Reading passage =>
· · · ·
In Poisson models with an offset, should performance metrics (such as deviance) be calculated in terms of raw counts or counts per exposure? For context, I need some metrics that can compare a standard Poisson regression (with population offset) to a random forest regressor with Poisson criterion.
The test predictions for both methods are output in terms of rates (i.e., counts per population) which is, for all intents and purposes, what I am actually interested in.
However, my understanding is that metrics such as deviance are calculated in terms of raw counts. Is it valid to instead use the rates here?
To illustrate this a bit further, if I had the following observation:




x
exposure
count predicted
count actual




42
2000
100
110




Would evaluation measures be in terms of the error 110 - 100 = 10 ?
Or instead (110/2000) - (100/2000) = 0.005 ?
Furthermore, since these rates are continuous, could mean square error (or total error) be used as a valid performance measure as well?
· · · ·
Material provided =>

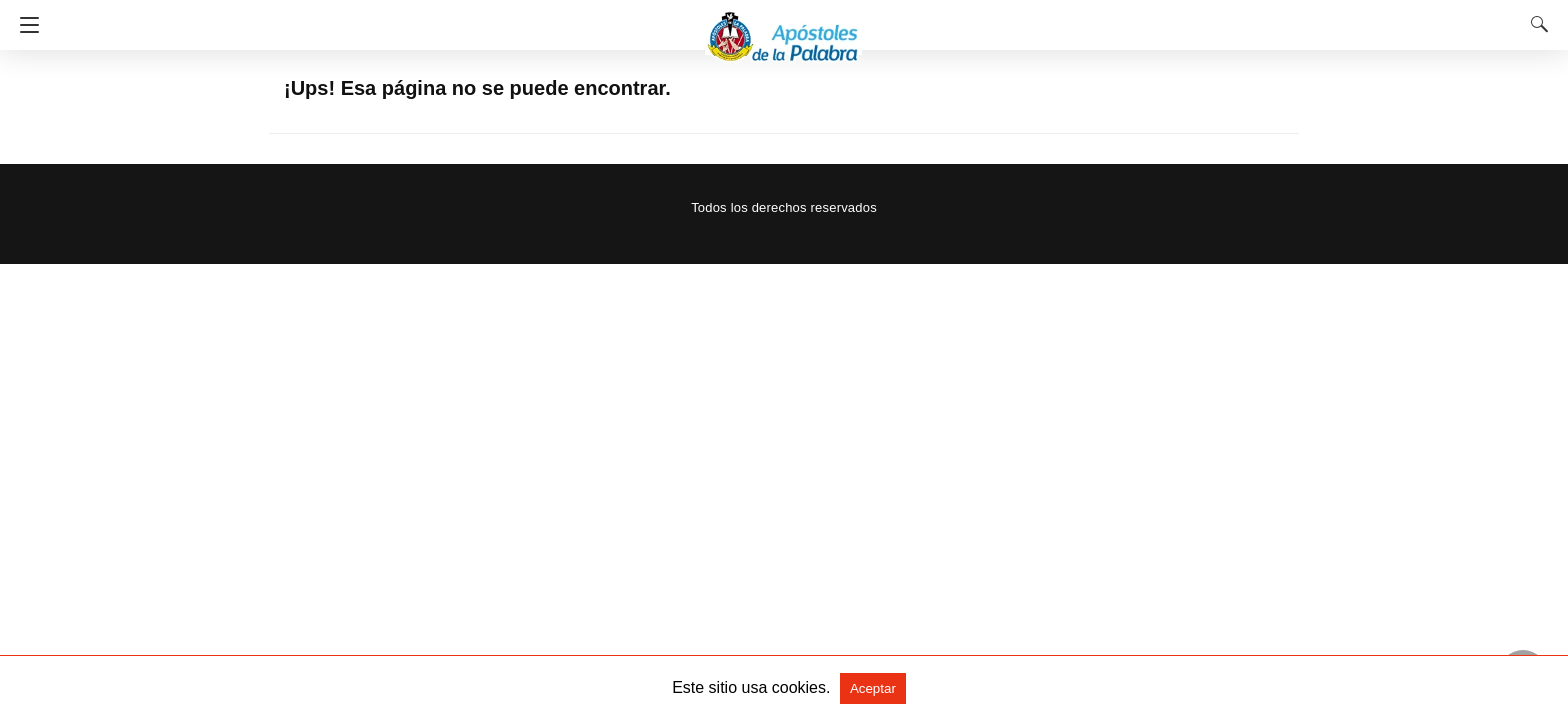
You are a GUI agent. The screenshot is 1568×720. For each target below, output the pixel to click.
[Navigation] (24, 25)
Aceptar (873, 688)
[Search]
· · · ·
Work required =>
Answer these questions about the Poisson offset question:
1. Which two methods does the writer want to compare?
2. What exposure is given for the example observation?
3. What error results when the counts are expressed per exposure?

Solved problem =>
1. A standard Poisson regression with a population offset and a random forest regressor with Poisson criterion.
2. 2000.
3. 0.005.